Required action.
The output must reproduce each line of the data word for word.

Dataset entries START

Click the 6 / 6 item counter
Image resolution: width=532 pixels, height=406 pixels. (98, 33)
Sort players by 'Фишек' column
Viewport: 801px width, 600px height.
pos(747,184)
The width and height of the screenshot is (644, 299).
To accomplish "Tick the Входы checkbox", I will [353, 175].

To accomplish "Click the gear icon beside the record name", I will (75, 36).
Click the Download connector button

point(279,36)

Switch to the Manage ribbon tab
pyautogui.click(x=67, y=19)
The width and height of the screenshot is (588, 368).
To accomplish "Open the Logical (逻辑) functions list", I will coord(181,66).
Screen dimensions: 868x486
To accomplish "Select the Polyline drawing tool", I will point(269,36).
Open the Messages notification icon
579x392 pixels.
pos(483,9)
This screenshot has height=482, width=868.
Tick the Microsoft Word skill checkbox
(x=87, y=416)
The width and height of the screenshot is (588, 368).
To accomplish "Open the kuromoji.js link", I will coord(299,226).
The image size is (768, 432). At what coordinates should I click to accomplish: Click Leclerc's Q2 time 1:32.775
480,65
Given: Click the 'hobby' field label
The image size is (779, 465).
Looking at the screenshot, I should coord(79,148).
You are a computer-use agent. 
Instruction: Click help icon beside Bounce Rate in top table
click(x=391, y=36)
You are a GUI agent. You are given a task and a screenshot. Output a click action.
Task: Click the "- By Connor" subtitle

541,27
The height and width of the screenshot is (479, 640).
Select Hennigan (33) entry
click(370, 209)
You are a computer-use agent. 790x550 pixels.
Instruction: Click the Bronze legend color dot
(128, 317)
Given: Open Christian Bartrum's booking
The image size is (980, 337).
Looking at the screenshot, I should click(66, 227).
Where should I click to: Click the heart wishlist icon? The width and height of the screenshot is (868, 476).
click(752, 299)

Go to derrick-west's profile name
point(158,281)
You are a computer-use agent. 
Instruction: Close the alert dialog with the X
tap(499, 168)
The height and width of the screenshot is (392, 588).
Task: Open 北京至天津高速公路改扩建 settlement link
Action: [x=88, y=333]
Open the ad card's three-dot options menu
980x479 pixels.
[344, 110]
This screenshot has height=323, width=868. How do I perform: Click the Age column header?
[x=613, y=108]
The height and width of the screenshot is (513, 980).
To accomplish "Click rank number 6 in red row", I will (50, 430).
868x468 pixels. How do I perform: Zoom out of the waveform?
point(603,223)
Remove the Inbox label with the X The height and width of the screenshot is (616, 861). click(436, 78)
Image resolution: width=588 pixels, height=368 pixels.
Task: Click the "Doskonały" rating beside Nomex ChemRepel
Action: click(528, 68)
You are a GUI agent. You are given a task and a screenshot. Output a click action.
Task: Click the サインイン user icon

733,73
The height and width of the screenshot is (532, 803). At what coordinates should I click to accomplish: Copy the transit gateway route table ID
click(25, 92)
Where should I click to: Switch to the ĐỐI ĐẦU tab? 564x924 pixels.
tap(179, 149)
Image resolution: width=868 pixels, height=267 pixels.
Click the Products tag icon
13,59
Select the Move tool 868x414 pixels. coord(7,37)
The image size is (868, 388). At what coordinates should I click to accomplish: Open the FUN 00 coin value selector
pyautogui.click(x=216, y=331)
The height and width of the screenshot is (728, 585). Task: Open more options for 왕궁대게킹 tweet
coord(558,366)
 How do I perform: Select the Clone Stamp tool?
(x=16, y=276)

Dataset entries END

Response to this task.
Click the 6 / 6 item counter
Image resolution: width=532 pixels, height=406 pixels. (98, 33)
Sort players by 'Фишек' column
Viewport: 801px width, 600px height.
pos(747,184)
The width and height of the screenshot is (644, 299).
To accomplish "Tick the Входы checkbox", I will [353, 175].

To accomplish "Click the gear icon beside the record name", I will (75, 36).
Click the Download connector button

point(279,36)

Switch to the Manage ribbon tab
pyautogui.click(x=67, y=19)
The width and height of the screenshot is (588, 368).
To accomplish "Open the Logical (逻辑) functions list", I will coord(181,66).
Screen dimensions: 868x486
To accomplish "Select the Polyline drawing tool", I will point(269,36).
Open the Messages notification icon
579x392 pixels.
pos(483,9)
This screenshot has height=482, width=868.
Tick the Microsoft Word skill checkbox
(x=87, y=416)
The width and height of the screenshot is (588, 368).
To accomplish "Open the kuromoji.js link", I will coord(299,226).
The image size is (768, 432). At what coordinates should I click to accomplish: Click Leclerc's Q2 time 1:32.775
480,65
Given: Click the 'hobby' field label
The image size is (779, 465).
Looking at the screenshot, I should coord(79,148).
You are a computer-use agent. 
Instruction: Click help icon beside Bounce Rate in top table
click(x=391, y=36)
You are a GUI agent. You are given a task and a screenshot. Output a click action.
Task: Click the "- By Connor" subtitle

541,27
The height and width of the screenshot is (479, 640).
Select Hennigan (33) entry
click(370, 209)
You are a computer-use agent. 790x550 pixels.
Instruction: Click the Bronze legend color dot
(128, 317)
Given: Open Christian Bartrum's booking
The image size is (980, 337).
Looking at the screenshot, I should click(66, 227).
Where should I click to: Click the heart wishlist icon? The width and height of the screenshot is (868, 476).
click(752, 299)

Go to derrick-west's profile name
point(158,281)
You are a computer-use agent. 
Instruction: Close the alert dialog with the X
tap(499, 168)
The height and width of the screenshot is (392, 588).
Task: Open 北京至天津高速公路改扩建 settlement link
Action: [x=88, y=333]
Open the ad card's three-dot options menu
980x479 pixels.
[344, 110]
This screenshot has height=323, width=868. How do I perform: Click the Age column header?
[x=613, y=108]
The height and width of the screenshot is (513, 980).
To accomplish "Click rank number 6 in red row", I will (50, 430).
868x468 pixels. How do I perform: Zoom out of the waveform?
point(603,223)
Remove the Inbox label with the X The height and width of the screenshot is (616, 861). click(436, 78)
Image resolution: width=588 pixels, height=368 pixels.
Task: Click the "Doskonały" rating beside Nomex ChemRepel
Action: click(528, 68)
You are a GUI agent. You are given a task and a screenshot. Output a click action.
Task: Click the サインイン user icon

733,73
The height and width of the screenshot is (532, 803). At what coordinates should I click to accomplish: Copy the transit gateway route table ID
click(25, 92)
Where should I click to: Switch to the ĐỐI ĐẦU tab? 564x924 pixels.
tap(179, 149)
Image resolution: width=868 pixels, height=267 pixels.
Click the Products tag icon
13,59
Select the Move tool 868x414 pixels. coord(7,37)
The image size is (868, 388). At what coordinates should I click to accomplish: Open the FUN 00 coin value selector
pyautogui.click(x=216, y=331)
The height and width of the screenshot is (728, 585). Task: Open more options for 왕궁대게킹 tweet
coord(558,366)
 How do I perform: Select the Clone Stamp tool?
(x=16, y=276)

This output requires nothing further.